On the other hand, RedPillSchool has endorsed the subject of rape as “a great marketing gimmick.” In a post summarizing the “Red Pill state of affairs” written last year, RedPillSchool praised pickup artist "Roosh V" for the attention garnered by his plans for an international meet-up that was condemned as a “make rape legal” rally by detractors. The American blogger is best known for a 2015 article in which he proposed legalizing rape – a piece he said was a “satirical thought experiment” and “not to be taken literally.”
“I really can't fault him for the play that he made,” RedPillSchool wrote. “Some clever statements about rape that could be played off with the plausible deniability of satire, but gaining international attention on the sound bites. He was able to scare feminists and women in every major city, convincing them that big, bad rapists were coming to town to meet, plot and fester in the underbellies of their streets.”
‘The wrath of vitriolic women’
RedPillSchool has apparently been keeping a close eye on the Fisher unmasking and the subsequent reactions. The day Fisher’s response to the Daily Beast article was published by the Laconia Daily Sun, RedPillSchool posted a link to it on a Red Pill-related site. “I just got sent this by somebody on [Reddit],” he wrote.

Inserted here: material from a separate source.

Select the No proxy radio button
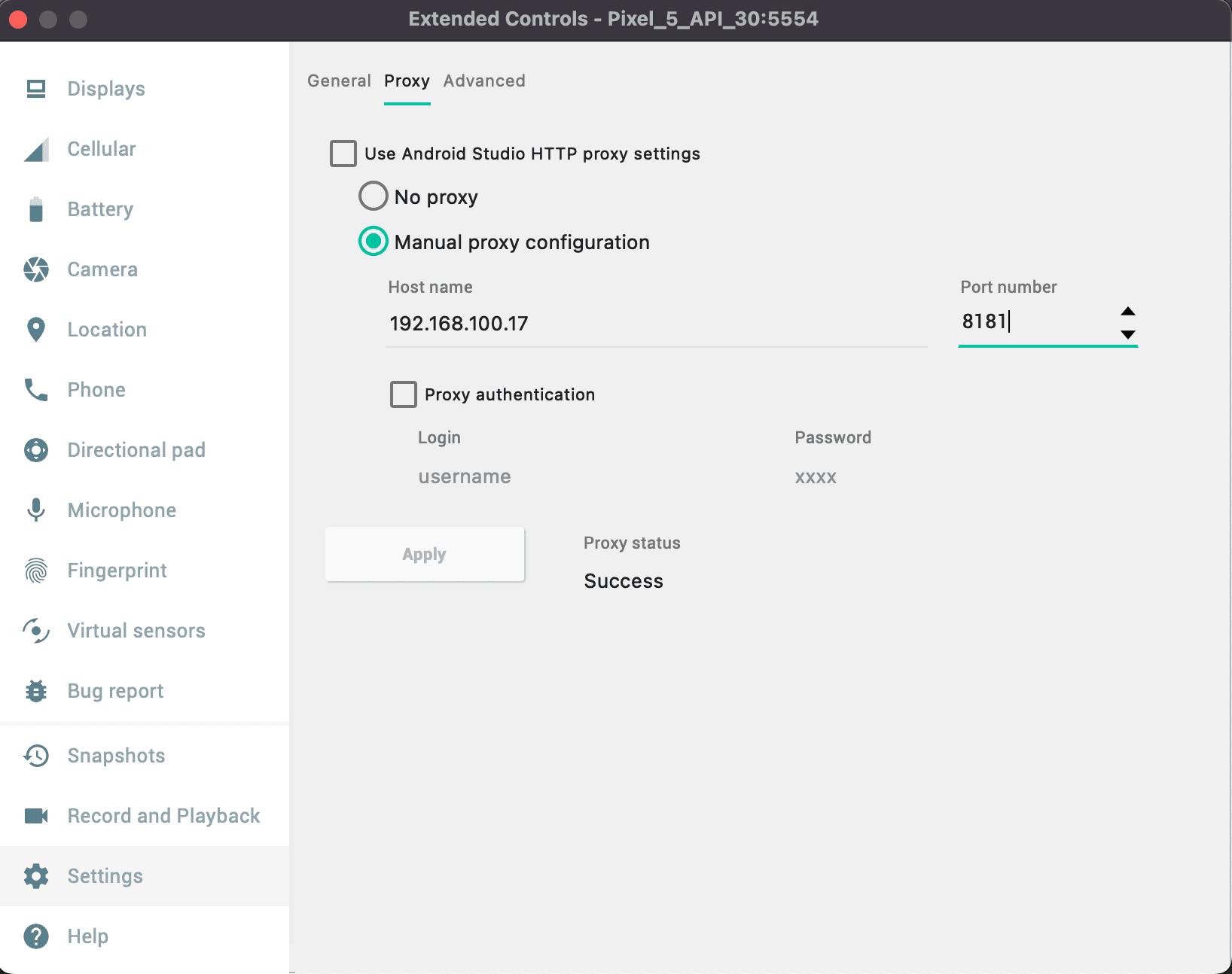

Saturday, he addressed the unmasking, referring to it as “the recent doxxing of an alleged redpill founder.”
“Knowing the truth and living by it was not enough to save that man from the wrath of vitriolic women,” RedPillSchool wrote. “He stands as a testament to what happens to men who stand alone: They get torn down. Had he not built his own support structure, it could have been the end of his career.”